■ YOUR INSTRUCTIONS
What you return must be every line below that includes the word "note".

■ THE RECORDS
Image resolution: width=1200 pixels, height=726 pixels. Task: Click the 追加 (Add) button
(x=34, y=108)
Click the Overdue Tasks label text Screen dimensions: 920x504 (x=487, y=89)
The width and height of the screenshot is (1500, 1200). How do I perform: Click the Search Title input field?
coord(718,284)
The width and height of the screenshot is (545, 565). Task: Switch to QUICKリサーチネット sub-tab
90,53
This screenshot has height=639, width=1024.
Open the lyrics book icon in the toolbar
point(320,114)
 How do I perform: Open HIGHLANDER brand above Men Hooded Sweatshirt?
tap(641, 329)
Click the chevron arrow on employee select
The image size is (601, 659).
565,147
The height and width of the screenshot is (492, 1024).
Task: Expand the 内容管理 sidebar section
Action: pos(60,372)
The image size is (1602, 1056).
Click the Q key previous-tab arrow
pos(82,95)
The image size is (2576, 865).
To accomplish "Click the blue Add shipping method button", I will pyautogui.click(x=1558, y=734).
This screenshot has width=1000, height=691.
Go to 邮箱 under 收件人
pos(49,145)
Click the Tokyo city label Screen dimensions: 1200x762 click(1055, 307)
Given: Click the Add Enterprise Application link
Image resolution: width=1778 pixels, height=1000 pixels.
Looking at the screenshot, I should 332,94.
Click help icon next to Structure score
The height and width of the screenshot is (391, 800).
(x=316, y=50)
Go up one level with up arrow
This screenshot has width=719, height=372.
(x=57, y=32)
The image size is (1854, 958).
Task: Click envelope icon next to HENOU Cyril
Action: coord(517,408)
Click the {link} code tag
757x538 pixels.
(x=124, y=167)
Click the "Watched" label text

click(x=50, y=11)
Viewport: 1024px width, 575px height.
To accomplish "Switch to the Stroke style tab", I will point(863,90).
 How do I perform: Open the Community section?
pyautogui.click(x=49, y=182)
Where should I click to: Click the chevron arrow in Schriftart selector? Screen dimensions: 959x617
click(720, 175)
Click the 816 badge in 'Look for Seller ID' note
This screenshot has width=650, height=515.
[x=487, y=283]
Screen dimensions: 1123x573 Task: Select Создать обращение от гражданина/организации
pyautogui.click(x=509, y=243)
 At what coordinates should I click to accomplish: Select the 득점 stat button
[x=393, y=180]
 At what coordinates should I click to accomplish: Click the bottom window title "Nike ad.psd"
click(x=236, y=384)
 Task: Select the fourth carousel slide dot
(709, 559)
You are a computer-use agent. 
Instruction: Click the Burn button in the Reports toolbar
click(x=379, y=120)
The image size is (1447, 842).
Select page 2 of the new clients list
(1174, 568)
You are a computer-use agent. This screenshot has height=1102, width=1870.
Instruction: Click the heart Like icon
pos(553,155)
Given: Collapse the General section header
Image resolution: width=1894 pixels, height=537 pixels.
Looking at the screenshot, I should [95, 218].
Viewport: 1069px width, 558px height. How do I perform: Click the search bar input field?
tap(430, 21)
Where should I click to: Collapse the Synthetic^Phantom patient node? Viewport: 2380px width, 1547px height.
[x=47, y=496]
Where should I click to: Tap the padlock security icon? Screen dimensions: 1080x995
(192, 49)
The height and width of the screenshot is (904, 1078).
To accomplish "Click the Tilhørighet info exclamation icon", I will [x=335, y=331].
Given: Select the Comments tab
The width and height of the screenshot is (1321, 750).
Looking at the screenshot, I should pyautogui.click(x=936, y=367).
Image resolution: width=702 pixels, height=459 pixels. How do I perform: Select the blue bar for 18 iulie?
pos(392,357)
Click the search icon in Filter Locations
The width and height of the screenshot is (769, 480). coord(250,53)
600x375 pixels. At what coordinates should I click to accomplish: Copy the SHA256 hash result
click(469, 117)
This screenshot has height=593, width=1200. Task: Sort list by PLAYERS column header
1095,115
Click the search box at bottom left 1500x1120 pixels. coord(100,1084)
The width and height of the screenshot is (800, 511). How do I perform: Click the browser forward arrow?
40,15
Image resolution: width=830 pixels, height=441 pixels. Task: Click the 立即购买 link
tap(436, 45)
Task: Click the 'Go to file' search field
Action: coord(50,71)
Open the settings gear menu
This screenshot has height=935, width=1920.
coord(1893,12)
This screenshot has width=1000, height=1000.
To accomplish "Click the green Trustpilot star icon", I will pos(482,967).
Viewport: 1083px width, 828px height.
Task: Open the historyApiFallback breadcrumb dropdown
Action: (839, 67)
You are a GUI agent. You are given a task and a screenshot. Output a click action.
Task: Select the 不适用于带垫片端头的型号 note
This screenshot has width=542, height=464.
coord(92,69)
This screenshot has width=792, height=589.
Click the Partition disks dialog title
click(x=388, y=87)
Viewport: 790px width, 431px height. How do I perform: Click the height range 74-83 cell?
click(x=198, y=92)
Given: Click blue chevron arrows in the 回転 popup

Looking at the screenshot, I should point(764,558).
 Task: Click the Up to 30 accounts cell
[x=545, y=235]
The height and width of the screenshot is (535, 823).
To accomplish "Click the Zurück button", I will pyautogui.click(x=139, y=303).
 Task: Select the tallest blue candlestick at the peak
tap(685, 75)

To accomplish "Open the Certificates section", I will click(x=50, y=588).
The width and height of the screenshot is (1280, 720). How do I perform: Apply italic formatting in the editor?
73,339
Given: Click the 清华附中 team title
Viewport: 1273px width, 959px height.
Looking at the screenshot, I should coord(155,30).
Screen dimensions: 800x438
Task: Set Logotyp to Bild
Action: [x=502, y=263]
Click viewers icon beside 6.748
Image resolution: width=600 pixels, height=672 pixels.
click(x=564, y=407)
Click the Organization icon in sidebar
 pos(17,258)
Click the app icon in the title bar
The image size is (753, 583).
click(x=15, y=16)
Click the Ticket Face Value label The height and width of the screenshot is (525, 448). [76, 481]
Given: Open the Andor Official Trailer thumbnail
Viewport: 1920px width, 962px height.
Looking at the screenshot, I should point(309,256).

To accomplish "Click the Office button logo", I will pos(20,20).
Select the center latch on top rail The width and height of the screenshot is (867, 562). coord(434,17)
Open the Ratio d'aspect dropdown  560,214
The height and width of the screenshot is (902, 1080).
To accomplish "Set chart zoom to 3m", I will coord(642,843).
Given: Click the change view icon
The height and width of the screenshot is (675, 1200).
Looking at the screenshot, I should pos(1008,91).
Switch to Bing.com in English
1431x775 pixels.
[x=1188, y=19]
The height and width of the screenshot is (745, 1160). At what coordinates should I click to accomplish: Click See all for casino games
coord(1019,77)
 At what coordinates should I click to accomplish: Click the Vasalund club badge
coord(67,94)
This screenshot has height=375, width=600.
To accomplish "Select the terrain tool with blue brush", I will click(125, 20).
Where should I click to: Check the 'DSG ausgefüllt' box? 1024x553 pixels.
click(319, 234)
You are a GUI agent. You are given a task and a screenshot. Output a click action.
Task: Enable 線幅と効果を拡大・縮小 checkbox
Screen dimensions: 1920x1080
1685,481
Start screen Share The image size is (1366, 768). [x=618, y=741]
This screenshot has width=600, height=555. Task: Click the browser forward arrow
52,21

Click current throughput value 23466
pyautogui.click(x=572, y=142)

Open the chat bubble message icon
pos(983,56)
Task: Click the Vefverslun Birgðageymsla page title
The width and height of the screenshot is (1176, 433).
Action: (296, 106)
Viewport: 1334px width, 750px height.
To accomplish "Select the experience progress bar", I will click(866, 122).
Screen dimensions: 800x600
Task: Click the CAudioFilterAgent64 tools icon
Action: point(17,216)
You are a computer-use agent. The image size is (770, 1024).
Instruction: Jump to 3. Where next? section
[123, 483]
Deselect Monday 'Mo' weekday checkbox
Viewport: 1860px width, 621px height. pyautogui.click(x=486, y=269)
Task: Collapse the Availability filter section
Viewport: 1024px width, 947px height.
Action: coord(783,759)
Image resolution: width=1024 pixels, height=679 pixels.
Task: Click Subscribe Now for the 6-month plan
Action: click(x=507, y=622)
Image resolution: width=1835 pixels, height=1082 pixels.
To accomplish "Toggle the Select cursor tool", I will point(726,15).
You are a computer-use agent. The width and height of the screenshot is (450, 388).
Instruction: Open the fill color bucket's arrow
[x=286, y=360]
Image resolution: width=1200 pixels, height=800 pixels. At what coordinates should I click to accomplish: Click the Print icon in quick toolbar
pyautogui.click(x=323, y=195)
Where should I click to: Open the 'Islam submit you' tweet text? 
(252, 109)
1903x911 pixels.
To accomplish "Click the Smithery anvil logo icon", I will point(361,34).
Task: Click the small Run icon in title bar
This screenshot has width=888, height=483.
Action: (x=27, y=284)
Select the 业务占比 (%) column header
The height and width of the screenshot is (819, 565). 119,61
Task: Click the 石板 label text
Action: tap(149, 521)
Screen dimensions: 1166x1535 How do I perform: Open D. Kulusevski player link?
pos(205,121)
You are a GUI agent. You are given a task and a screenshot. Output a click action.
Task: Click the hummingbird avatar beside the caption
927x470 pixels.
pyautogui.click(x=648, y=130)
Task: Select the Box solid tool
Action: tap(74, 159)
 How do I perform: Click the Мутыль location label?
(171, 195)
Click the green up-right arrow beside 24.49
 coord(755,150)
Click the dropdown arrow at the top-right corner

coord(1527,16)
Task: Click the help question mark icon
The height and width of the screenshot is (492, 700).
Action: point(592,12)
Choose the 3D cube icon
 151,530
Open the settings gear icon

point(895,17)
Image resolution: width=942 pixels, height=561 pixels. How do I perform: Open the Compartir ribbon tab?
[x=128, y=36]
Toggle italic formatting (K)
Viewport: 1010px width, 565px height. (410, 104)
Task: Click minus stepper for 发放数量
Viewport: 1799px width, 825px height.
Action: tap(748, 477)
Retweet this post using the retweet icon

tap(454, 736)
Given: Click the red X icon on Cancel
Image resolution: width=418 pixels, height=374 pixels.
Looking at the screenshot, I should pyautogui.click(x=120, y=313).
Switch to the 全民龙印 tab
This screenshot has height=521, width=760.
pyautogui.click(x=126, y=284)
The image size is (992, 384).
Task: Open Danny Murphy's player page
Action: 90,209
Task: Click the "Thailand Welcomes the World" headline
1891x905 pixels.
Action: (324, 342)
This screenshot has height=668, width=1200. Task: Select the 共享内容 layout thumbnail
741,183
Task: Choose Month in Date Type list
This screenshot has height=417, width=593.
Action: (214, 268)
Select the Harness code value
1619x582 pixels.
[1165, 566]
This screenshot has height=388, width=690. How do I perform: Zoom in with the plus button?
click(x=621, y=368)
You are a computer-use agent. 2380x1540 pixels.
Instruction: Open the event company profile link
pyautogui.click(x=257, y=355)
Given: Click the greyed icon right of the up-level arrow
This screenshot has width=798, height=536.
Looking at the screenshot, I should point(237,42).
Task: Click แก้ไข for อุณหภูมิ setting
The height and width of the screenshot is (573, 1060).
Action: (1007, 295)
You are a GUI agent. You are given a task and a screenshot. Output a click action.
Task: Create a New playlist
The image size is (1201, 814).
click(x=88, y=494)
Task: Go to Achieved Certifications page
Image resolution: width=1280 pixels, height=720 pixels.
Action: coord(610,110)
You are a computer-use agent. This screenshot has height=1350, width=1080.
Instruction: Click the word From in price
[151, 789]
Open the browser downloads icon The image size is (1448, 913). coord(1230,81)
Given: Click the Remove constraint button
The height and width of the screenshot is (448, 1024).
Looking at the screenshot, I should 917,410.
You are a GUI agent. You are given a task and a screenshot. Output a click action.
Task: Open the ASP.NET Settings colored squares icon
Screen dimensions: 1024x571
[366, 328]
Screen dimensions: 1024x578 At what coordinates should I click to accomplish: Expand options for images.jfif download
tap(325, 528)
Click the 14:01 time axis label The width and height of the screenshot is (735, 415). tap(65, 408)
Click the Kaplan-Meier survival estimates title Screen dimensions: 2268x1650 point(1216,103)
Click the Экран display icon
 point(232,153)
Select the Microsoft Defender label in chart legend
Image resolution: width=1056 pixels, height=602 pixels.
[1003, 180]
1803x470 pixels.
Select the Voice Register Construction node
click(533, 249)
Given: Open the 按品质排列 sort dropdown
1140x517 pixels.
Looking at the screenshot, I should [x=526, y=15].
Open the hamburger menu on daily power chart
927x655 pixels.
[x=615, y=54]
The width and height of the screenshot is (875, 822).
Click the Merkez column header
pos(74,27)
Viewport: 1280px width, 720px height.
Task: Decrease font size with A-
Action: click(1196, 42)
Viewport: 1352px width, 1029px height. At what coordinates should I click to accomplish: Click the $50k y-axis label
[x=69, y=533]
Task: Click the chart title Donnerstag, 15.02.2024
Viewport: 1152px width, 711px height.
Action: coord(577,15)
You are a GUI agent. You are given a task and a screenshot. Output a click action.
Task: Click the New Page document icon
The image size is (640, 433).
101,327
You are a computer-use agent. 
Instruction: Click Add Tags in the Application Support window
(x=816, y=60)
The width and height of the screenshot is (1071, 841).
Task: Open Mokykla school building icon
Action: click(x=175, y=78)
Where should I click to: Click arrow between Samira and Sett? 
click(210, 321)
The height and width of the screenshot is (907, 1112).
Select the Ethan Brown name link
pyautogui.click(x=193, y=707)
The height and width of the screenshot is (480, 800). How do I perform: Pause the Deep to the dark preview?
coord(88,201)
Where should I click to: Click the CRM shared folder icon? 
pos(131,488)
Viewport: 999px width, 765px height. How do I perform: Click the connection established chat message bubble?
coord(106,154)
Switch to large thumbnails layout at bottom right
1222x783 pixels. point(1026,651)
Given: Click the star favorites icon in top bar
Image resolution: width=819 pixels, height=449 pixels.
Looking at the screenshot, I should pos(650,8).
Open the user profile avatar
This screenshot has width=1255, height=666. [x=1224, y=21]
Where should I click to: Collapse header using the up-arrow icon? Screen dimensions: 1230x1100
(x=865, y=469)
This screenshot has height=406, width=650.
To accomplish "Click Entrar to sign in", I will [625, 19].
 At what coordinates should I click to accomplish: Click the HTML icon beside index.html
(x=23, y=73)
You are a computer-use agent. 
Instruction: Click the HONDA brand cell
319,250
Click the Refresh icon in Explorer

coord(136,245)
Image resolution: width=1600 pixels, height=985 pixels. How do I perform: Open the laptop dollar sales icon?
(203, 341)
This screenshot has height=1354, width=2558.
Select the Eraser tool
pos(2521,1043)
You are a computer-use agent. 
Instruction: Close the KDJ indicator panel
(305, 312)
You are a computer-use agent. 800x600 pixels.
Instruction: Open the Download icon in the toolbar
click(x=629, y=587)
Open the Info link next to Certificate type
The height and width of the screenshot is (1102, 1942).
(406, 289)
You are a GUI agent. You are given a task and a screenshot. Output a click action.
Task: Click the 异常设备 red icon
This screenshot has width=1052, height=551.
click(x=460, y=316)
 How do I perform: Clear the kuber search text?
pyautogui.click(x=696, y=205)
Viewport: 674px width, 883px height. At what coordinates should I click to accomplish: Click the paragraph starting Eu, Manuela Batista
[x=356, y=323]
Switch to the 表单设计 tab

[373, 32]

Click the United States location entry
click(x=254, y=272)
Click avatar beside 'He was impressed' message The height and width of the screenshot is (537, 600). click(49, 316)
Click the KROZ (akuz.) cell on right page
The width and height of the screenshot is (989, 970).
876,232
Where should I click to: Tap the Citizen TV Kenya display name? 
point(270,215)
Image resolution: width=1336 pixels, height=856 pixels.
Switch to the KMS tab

■ TASK RESPONSE
Click the 816 badge in 'Look for Seller ID' note
Task: Select the 不适用于带垫片端头的型号 note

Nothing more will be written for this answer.